■ YOUR ASSIGNMENT
When you reach the line that contains "This screenshot has height=588, width=831.", give it back exactly along with each line after it to the end of the entries; skip any pictures.
(LISTED ENTRIES)
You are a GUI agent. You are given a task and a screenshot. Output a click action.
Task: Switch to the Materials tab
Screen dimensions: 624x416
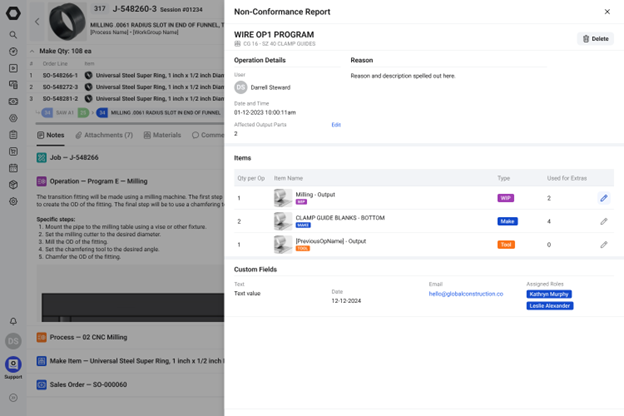click(162, 135)
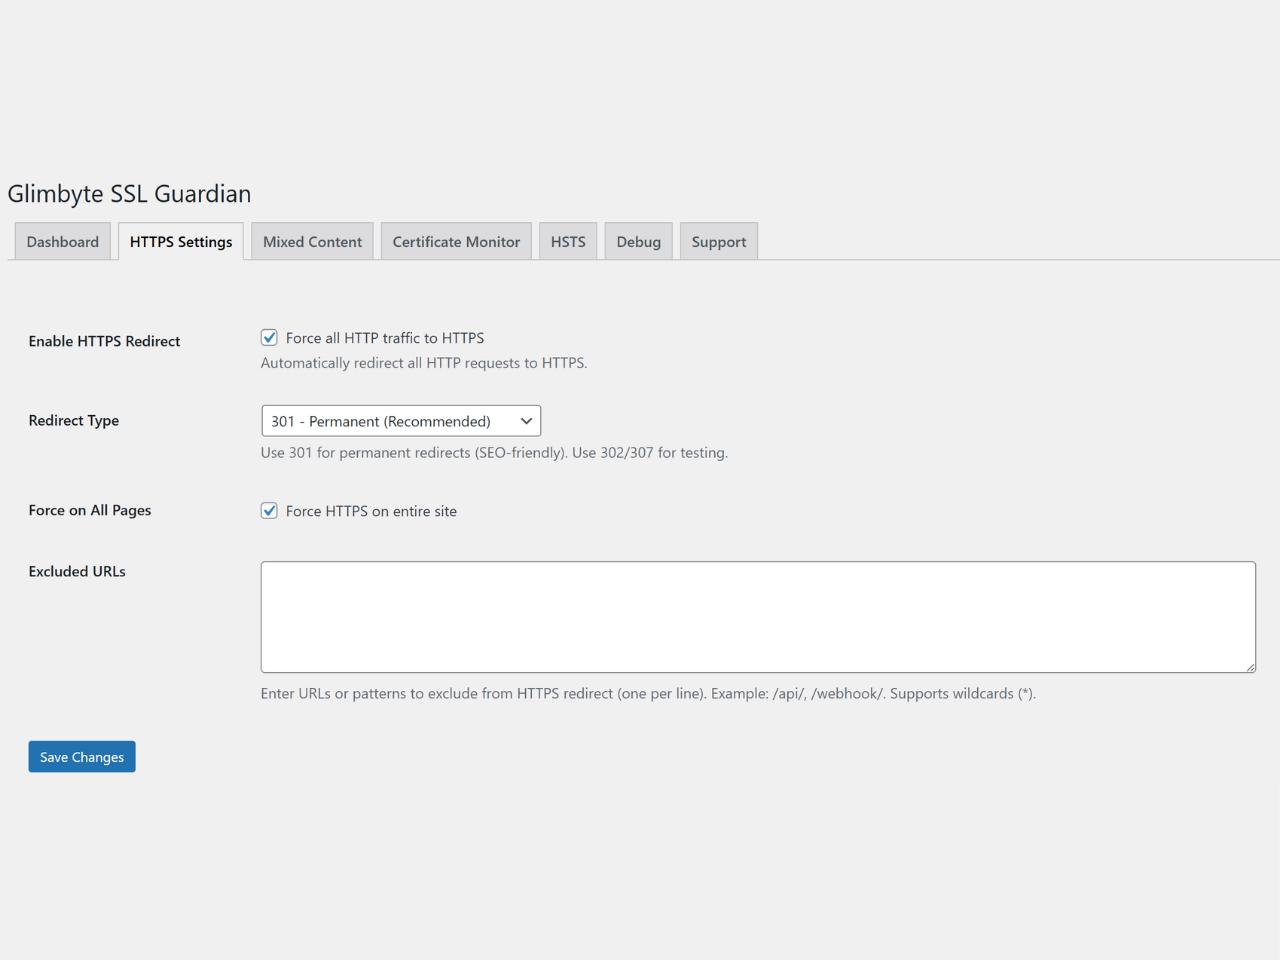The height and width of the screenshot is (960, 1280).
Task: Click inside the Excluded URLs text area
Action: pyautogui.click(x=757, y=616)
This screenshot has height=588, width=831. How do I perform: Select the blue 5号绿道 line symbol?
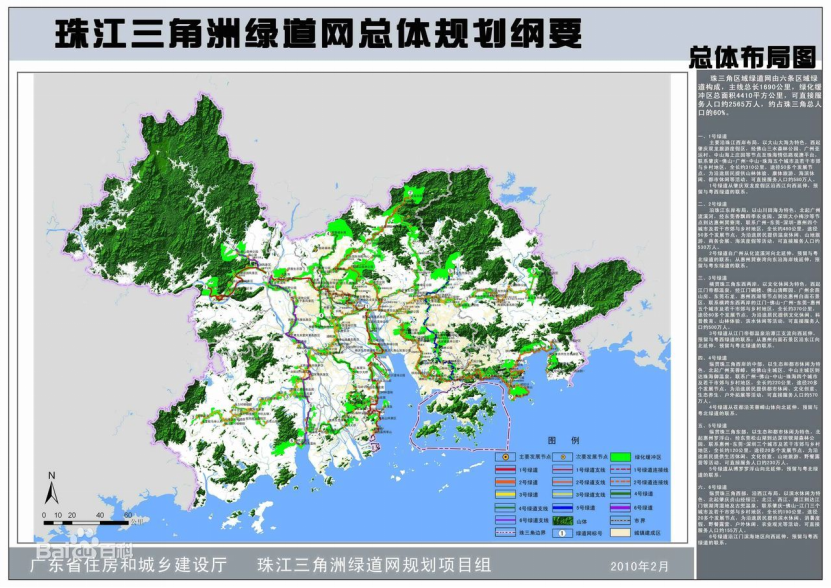tap(563, 507)
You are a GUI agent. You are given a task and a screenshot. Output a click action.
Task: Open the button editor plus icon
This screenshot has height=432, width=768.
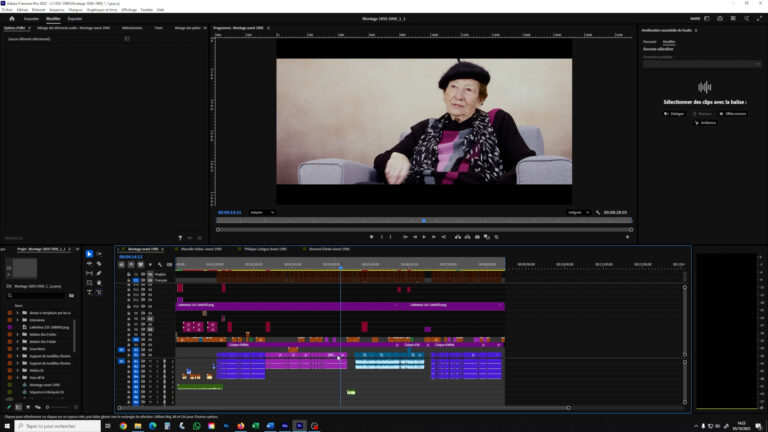[628, 237]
(End LISTED ENTRIES)
■ TASK OUTPUT
This screenshot has height=588, width=831. How do I perform: Select the blue 5号绿道 line symbol?
tap(563, 507)
You are a GUI agent. You are given a task and a screenshot. Output a click action.
Task: Open the button editor plus icon
This screenshot has height=432, width=768.
[628, 237]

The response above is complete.